Inside the Design – Marcus Mariota to Delanie Walker
Author- Bryan Trulen
Mike Mularkey may be one of the more underrated offensive designers and play callers in the league. Mularkey has a history of success in developing quarterbacks and utilizing his Tight Ends in a highly creative fashion. Lets take a look a look at the Titans 2nd play of the game against the Jaguars as we go inside the design. (All screen shots courtesy of NFL Game Pass)
Tennessee comes out in TE dominated version of “Base” personnel. Their X Receiver is in a Tight Split and the strong side of the formation is condensed “trips” which forces the Jaguars to play an 8 man box with a single high safety.
With the Jaguars only rushing four this is an ideal situation for a drop back pass. Mariota turns and sells play action to Demarco Murray, which does just enough to influence the Jaguar linebacking corps to at least think about a run possibility.
Mariota quickly gets his head around after selling play action as the Jaguars remain true to their pre snap coverage look playing cover 3 zone.
As the play develops the Tennessee receiving threats are really pushing vertical down the field in a hurry. This is made possible by the tight alignment which allows the receivers to press the cushion of the defensive backs in true straight line fashion. Mariota has ample time to survey and with Demarco Murray releasing into the flat puts extra stress on the SS who is forced to cover him.

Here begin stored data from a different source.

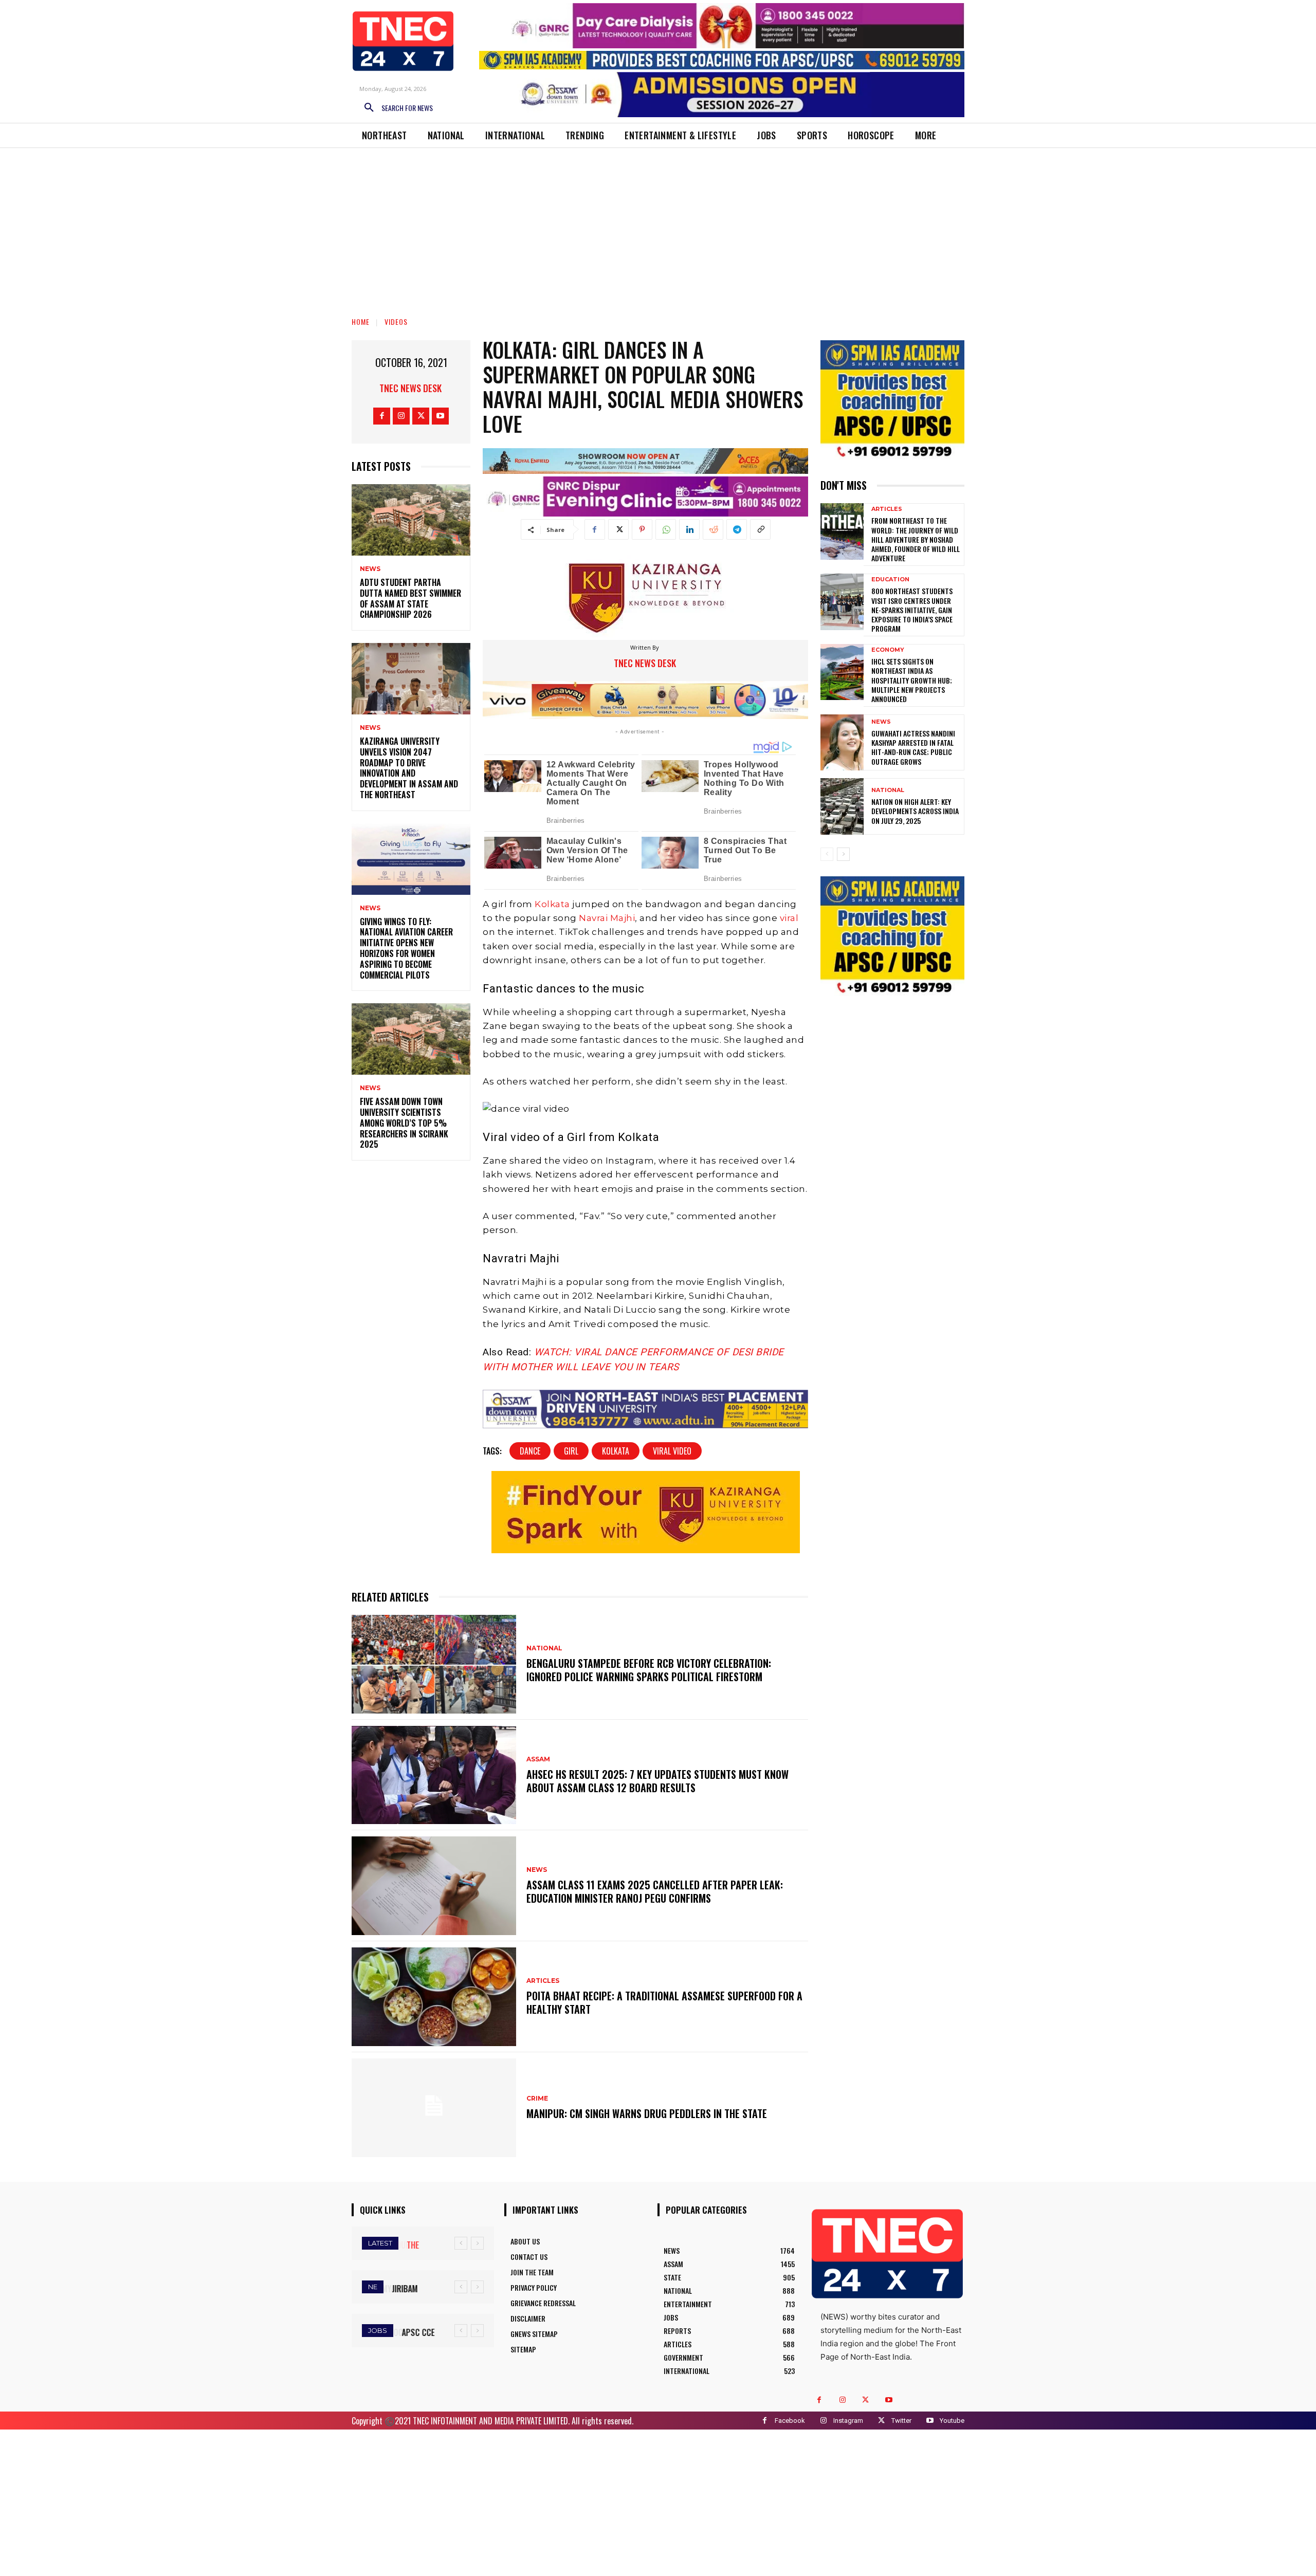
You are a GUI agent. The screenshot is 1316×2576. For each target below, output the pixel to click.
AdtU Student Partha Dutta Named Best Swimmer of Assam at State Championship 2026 (410, 598)
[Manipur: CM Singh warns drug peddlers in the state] (434, 2107)
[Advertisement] (658, 225)
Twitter (901, 2420)
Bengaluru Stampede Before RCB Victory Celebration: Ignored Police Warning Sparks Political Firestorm (648, 1669)
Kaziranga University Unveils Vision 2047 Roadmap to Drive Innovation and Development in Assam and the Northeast (409, 768)
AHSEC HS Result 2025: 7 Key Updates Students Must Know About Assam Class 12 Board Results (657, 1781)
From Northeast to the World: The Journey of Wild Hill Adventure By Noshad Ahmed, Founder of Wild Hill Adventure (915, 539)
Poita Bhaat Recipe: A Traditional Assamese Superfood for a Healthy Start (664, 2002)
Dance (530, 1451)
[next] (477, 2243)
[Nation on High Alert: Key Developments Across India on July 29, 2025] (842, 806)
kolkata (615, 1451)
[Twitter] (420, 416)
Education (890, 579)
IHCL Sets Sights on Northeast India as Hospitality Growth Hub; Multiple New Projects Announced (911, 680)
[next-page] (843, 854)
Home (361, 321)
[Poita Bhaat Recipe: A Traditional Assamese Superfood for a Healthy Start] (434, 1996)
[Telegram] (736, 529)
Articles (542, 1981)
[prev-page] (826, 854)
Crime (537, 2098)
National (544, 1648)
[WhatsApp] (665, 529)
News (370, 569)
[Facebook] (381, 416)
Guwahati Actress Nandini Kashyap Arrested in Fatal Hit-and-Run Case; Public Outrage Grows (913, 747)
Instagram (848, 2420)
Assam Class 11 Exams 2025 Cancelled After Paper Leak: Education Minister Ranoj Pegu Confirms (654, 1891)
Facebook (790, 2420)
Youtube (952, 2420)
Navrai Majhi (607, 918)
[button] (395, 108)
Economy (887, 650)
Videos (396, 321)
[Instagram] (401, 416)
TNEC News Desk (410, 388)
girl (571, 1451)
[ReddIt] (713, 529)
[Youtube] (440, 416)
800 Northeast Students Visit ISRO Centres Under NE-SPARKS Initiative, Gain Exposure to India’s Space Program (912, 609)
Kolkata (553, 904)
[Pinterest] (642, 529)
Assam (538, 1759)
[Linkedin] (689, 529)
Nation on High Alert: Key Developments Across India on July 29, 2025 (915, 810)
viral (787, 918)
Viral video (672, 1451)
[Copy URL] (760, 529)
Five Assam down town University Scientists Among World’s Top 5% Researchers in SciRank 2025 (404, 1122)
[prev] (460, 2243)
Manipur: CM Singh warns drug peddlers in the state (646, 2113)
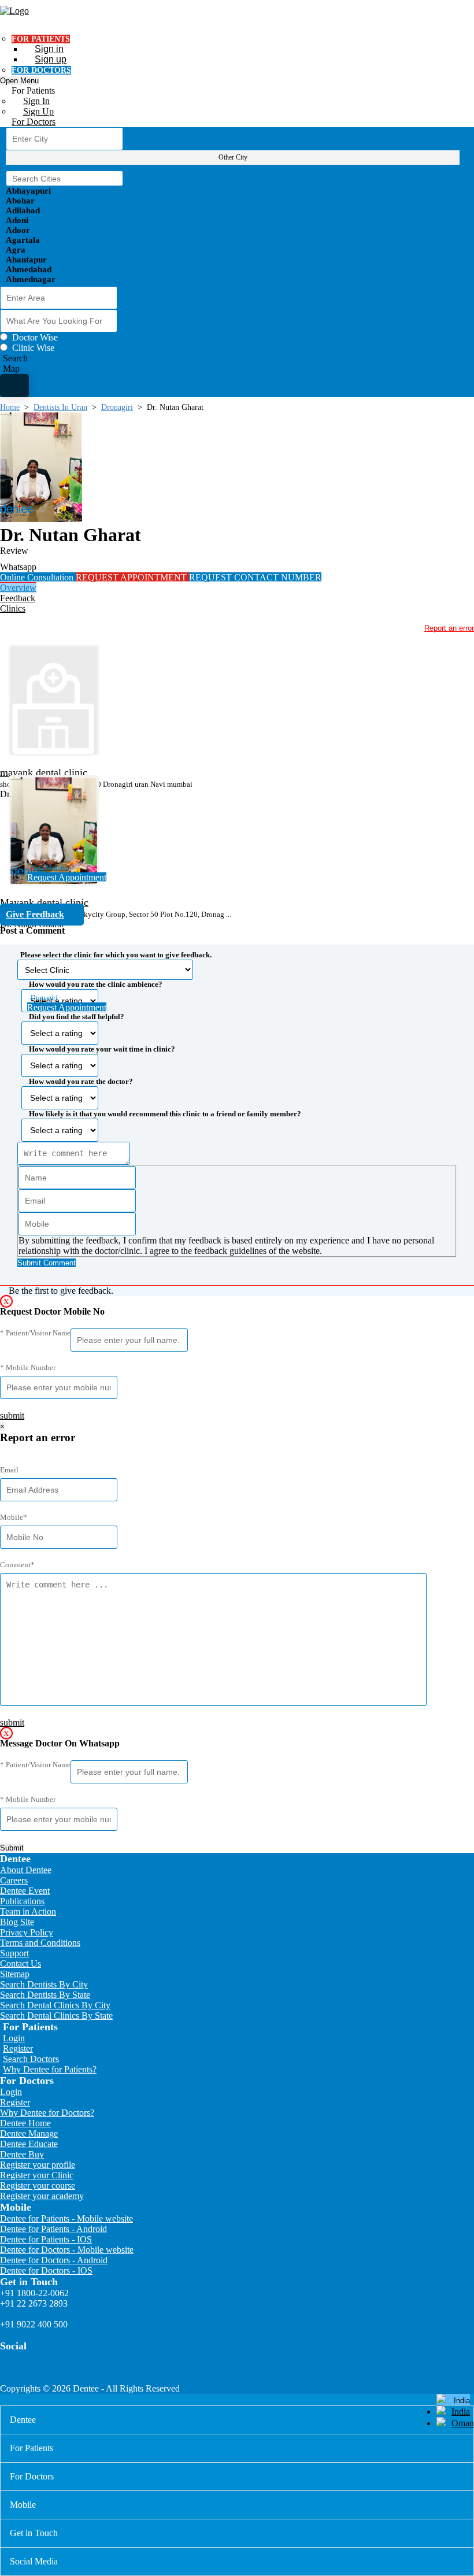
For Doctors (33, 122)
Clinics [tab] (12, 608)
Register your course (37, 2185)
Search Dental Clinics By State (56, 2015)
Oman (462, 2423)
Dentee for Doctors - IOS (46, 2270)
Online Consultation (38, 577)
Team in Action (28, 1911)
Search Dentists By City (44, 1984)
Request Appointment (66, 877)
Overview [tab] (18, 588)
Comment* (17, 1564)
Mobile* (13, 1517)
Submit (12, 1848)
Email (9, 1469)
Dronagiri (117, 407)
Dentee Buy (22, 2154)
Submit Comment (46, 1263)
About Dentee (25, 1870)
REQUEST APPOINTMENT (132, 577)
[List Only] (14, 385)
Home (10, 407)
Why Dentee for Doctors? (47, 2113)
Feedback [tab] (17, 598)
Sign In (36, 101)
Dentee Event (25, 1891)
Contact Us (20, 1963)
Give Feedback (35, 914)
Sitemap (14, 1974)
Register (18, 2048)
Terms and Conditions (40, 1943)
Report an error (449, 628)
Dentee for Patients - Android (53, 2229)
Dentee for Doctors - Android (54, 2260)
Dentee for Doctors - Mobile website (67, 2250)
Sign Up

We can now clearly see the Mularkey play design coming to fruition as Mariota releases the ball into a defined window that was created by stretching the defense both horizontally and vertically. The (X) WR runs a deep 30 yard corner route which essentially opens the window for the “Over” route ran by Delanie Walker underneath at 20 yards. Demarco Murray is the last piece of the puzzle as he continues on his route trajectory to the sideline at 5 yards maximizing even further the window for Mariota to throw the football into.
The pass is complete to Walker for a chunk play on 2nd and long and proved to be the first of many explosive plays in the passing game for Tennessee, many of which came out of “Base” personnel packages.